Close Your Eyes isn't simply about the power of cinema to hold memories, but of art in general. There are three singalong sequences in which the songs are explicitly linked with nostalgic memories. Some of the memories are welcomed, like a heartwarming rendition of 'My Rifle, My Pony and Me' from Howard Hawks' classic western Rio Bravo. Others bring back memories that parties would prefer left alone. When Miguel visits an old unrequited flame (Soledad Villamil) and asks her to sing a song he once loved, she cuts the ditty short when she realises the significance of its sad lyrics. The way Villamil closes the lid of her piano is heartbreaking, suggesting she may never be able to open it again.

Close Your Eyes review

Lids are opened and closed throughout Close Your Eyes as Miguel unlocks the past. It reinforces the importance of physical artifacts, and forces us to contemplate how dull a movie Close Your Eyes would be if Miguel could simply sit in front of a laptop and conduct his investigation with a few mouse clicks. In Coronado's remarkable transformation from Julio's fifty-something self as seen in Miguel's footage to the rickety septuagenarian we later come across, we're reminded that no amount of digital aging effects can compete with an actor committed to exploring their mortality. The contrast between the two Julios is astonishing, but it's all done with physical performance and a splash of hair dye.

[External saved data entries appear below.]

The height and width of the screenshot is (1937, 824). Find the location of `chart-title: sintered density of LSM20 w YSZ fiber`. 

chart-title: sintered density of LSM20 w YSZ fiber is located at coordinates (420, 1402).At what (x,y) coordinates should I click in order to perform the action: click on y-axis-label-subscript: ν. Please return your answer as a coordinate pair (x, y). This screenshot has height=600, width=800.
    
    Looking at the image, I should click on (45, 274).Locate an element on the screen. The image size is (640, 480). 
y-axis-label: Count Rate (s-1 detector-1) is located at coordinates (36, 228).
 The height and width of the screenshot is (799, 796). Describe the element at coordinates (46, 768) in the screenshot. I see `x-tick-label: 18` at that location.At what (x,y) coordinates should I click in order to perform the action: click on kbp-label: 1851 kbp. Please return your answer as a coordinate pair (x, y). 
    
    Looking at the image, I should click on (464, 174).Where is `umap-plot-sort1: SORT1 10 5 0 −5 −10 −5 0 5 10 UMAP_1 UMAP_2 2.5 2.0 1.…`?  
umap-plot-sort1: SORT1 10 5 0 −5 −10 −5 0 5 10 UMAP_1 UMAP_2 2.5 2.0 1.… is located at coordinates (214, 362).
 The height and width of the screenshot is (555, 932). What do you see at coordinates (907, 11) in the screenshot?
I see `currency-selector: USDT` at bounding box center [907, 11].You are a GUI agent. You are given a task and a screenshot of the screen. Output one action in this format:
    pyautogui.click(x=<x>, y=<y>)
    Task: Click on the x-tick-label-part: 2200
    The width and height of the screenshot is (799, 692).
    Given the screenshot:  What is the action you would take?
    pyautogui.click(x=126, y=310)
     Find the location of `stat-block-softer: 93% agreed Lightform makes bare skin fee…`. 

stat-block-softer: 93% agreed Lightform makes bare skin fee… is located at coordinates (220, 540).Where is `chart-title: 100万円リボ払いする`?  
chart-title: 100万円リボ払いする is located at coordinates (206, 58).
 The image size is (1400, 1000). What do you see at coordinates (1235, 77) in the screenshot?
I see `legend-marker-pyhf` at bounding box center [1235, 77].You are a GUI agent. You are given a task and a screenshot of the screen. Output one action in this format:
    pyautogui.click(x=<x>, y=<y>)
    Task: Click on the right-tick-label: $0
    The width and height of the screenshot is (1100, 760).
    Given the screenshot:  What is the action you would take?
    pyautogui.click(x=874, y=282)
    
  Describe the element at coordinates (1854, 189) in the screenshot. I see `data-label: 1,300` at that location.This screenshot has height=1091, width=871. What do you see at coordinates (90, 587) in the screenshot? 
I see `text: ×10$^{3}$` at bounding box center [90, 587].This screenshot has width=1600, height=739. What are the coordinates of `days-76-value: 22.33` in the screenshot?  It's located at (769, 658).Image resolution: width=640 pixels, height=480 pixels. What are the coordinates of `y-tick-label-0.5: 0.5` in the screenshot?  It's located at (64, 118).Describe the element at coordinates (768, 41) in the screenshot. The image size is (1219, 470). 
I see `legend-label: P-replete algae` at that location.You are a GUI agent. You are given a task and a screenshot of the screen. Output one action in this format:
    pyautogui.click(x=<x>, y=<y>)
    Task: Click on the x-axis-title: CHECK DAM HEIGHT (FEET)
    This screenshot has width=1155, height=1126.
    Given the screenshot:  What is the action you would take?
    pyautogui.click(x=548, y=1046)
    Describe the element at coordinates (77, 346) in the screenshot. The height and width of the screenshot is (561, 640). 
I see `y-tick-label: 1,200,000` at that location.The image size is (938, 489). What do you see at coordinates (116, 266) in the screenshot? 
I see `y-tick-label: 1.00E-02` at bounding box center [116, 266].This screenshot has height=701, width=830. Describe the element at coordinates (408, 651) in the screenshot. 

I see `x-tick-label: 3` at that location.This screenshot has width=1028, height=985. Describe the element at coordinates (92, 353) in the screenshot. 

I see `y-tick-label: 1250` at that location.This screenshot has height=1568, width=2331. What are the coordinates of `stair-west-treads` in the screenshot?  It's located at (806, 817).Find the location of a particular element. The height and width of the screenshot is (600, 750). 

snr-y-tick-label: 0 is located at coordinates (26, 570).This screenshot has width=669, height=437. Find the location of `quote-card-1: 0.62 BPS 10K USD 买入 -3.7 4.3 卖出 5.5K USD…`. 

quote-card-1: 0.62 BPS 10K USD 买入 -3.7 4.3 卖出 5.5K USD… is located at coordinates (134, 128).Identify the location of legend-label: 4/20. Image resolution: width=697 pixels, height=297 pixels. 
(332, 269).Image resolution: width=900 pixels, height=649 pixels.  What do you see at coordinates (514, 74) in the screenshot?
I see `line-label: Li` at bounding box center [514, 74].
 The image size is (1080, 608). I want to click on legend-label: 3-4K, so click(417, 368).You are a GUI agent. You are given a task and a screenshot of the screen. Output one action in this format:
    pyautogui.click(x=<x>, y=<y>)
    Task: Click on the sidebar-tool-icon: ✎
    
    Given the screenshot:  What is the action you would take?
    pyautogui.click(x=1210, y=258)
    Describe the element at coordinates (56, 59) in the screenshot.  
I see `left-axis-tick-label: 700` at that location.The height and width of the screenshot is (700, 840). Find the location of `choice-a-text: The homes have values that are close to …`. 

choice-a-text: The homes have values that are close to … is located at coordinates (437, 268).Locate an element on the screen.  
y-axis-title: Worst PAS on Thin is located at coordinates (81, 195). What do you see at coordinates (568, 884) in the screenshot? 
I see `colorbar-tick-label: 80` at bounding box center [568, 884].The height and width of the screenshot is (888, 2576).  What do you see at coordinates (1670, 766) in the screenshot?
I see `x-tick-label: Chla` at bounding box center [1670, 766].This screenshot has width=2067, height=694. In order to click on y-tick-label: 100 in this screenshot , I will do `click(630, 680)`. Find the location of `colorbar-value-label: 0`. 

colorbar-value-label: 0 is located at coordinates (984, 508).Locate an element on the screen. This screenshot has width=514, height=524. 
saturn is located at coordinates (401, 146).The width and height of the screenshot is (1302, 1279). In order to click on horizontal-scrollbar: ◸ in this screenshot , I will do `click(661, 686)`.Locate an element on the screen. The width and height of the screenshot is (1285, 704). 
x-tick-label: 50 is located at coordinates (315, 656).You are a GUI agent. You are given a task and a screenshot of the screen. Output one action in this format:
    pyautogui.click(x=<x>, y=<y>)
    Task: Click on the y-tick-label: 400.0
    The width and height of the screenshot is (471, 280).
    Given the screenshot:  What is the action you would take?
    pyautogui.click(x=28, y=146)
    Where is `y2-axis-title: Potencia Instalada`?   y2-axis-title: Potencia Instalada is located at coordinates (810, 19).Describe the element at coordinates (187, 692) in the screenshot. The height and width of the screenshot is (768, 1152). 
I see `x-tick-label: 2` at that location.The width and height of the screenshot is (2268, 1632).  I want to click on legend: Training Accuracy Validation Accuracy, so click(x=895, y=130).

For anyone who loves cinema and fears for its future, Close Your Eyes is a highly emotional experience. It's a cousin of Top Gun: Maverick and Nope in how its rousing finale sees vintage technology dusted down to serve a vital purpose. In Miguel and Max we get two old guys on one last mission to save the world (or at least one man) with reels of celluloid and beams of light. If it is indeed Erice's final film, it's a fitting farewell gesture. There's something deeply moving in how he casts Ana Torrent, the young star of The Spirit of the Beehive, in a key role. As we watch those big brown eyes dazzled once again, 50 years later, by the flickering magic of a moving image, we're reassured that while it may now have a few wrinkles, cinema is as vital as ever.

Close Your Eyes is on UK/ROI VOD now.